Tuesday, March 13, 2012

"The Usual Crime"

"The Decay of Lynching
(Grand Junction Sentinel)
Lynchings fell off in 1914. There were only fifty-two cases in the United States, the smallest number in any year since the records have been kept. Aside from this general indication of a growing respect for law and order, a scrutiny of the record develops some less gratifying facts. First of all, it should be noted that if “the usual crime” were ever regarded as a blanket justification for the institution of lynching, it must now be definitely discarded. Relentless statistics declare that only seven lynchings out of the fifty-two came within the category of chivalric murders for the protection of womanhood and only five of the victims in these cases were colored."
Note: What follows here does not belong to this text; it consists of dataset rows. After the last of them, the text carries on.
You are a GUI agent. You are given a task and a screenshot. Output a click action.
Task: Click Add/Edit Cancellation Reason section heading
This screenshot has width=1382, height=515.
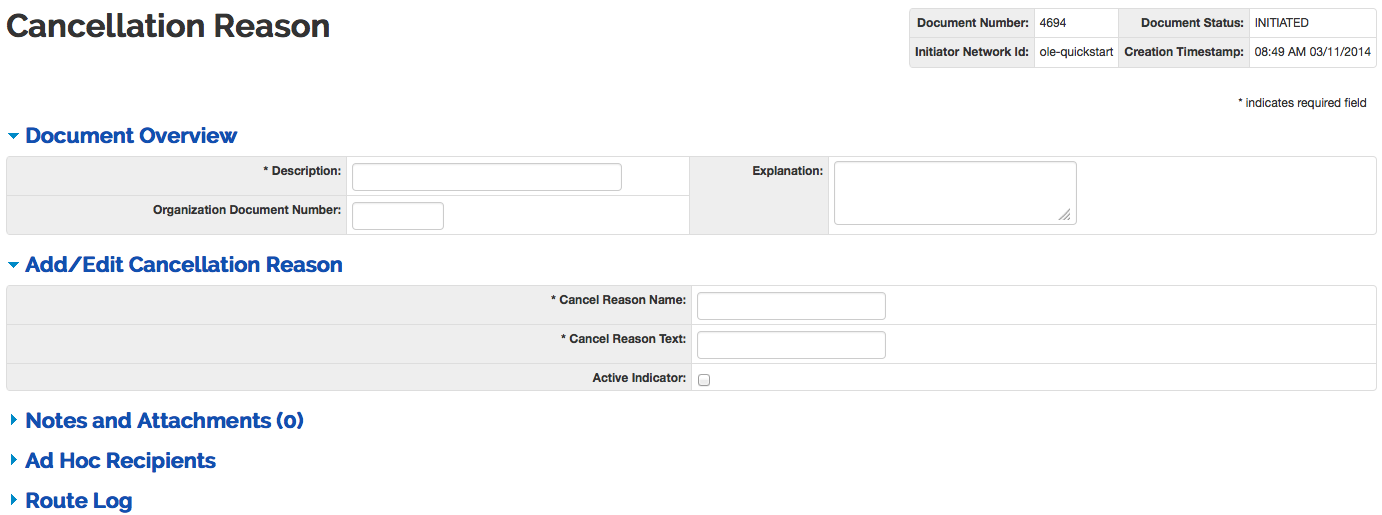(x=184, y=265)
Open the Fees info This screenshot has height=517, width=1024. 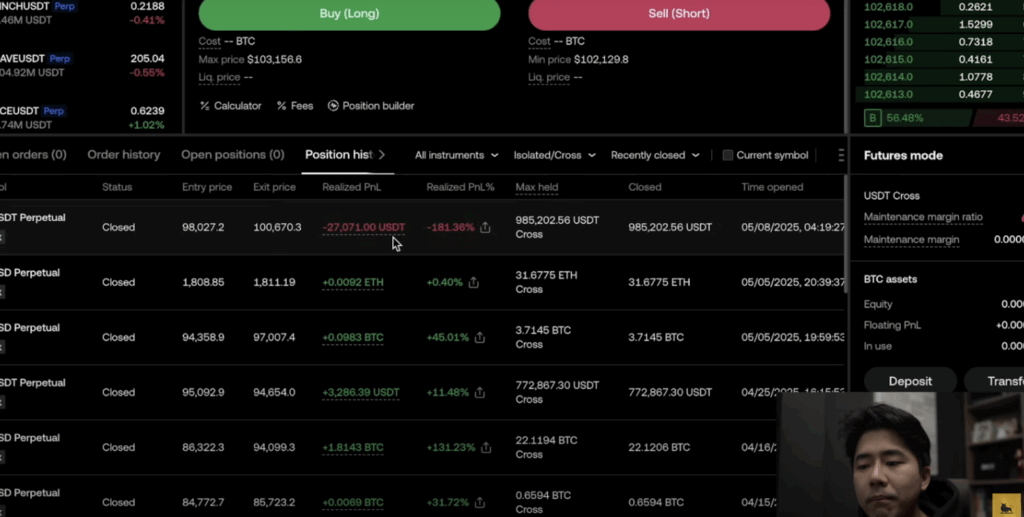tap(295, 106)

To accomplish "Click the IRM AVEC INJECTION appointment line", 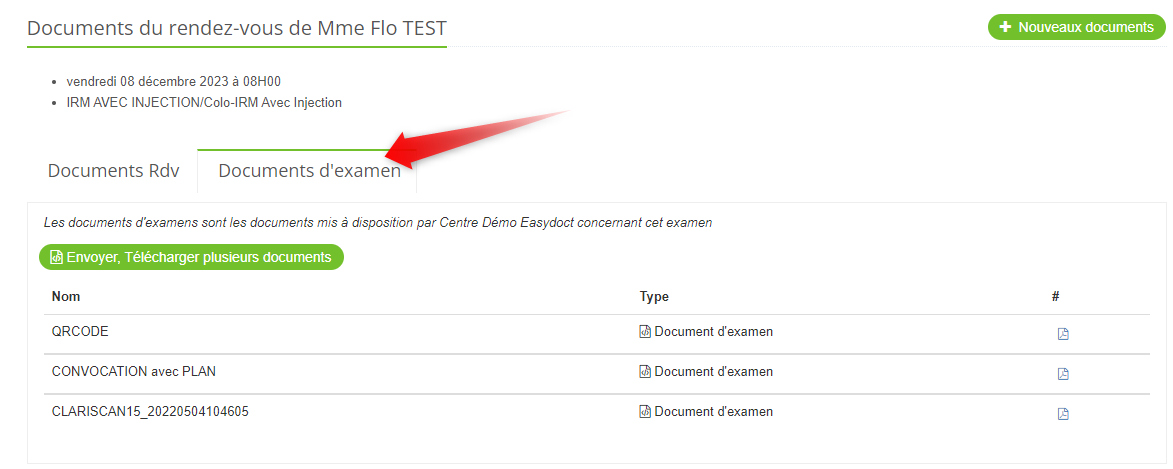I will tap(204, 102).
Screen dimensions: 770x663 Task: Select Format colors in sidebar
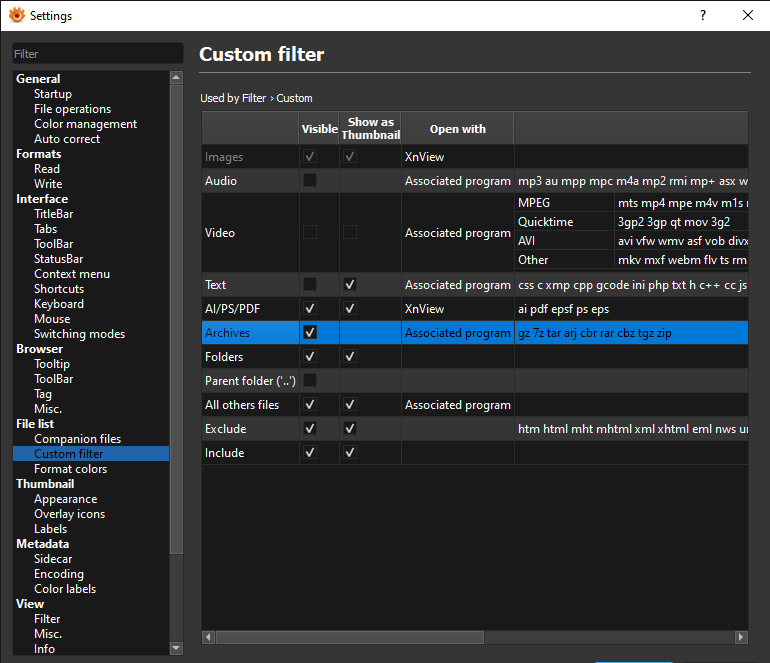tap(70, 469)
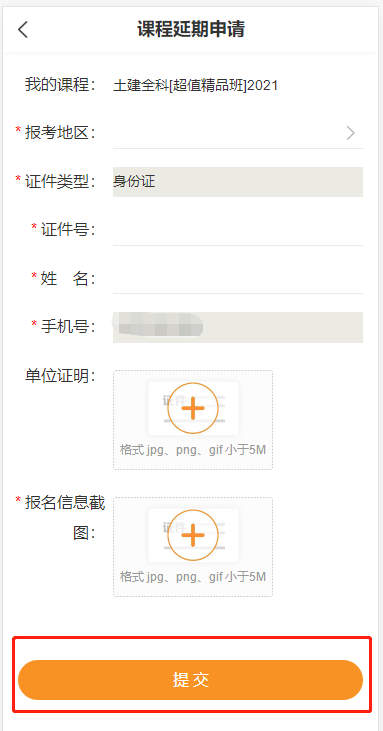Open the 证件类型 field showing 身份证
This screenshot has height=731, width=383.
(x=238, y=182)
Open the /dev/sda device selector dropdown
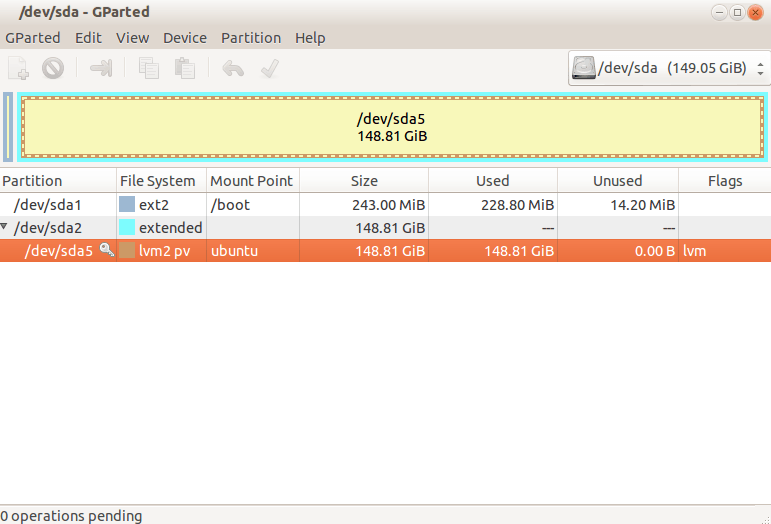 pos(668,68)
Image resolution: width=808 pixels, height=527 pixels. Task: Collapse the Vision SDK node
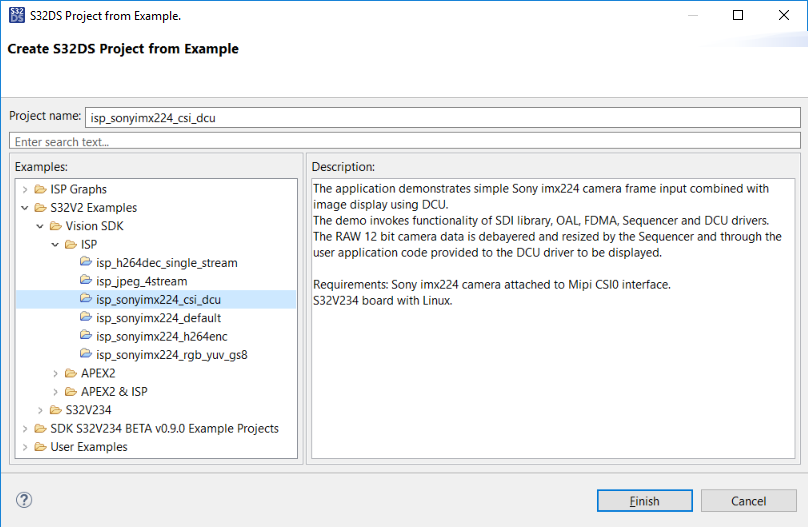click(x=40, y=226)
-Steamboat Pilot, January 27, 1915, page 4

A friend told me that sometimes when I write, I speak a different language. We traced the source to the constant research I do reading old newspapers. The quaint, archaic English practiced by turn-of-the-century papers is a far cry from the tight, concise writing journalism emphasizes today. Additionally, social mores required the use of strangely-turned phrases that wouldn't offend Victorian readers' sensibilities. For example, "the usual crime." This one is elusive. I have to imagine, by the context, that they refer to rape. Even better: "chivalric murders for the protection of womanhood?" Compared to the USA Today, these men were Shakespeare!

Monday, March 12, 2012

Women on a jury? Ha ha ha, how novel!

The case of inquisition in lunacy of Mrs. Elizabeth Hutchinson was heard in the county court Thursday. The novel feature of the trial was the the fact that the jury box was filled with women. Judge Morning gave Deputy Sheriff "Billy" Leahy permission to summon women as jurors. "Billy" was delighted and soon had a sufficient number of the fair sex subpoenaed to try the case. "Billy" is happiest when he can show his gallantry to the ladies. The jury was comprised of Mesdames Kate Starr, Katie Pully, Mary Criswell, Mrs. Charles McCormick, Alice Reagen and Miss Maud Keller. Mrs. Starr was foreman. Mrs. Hutchison was committed to the state insane asylum at Pueblo.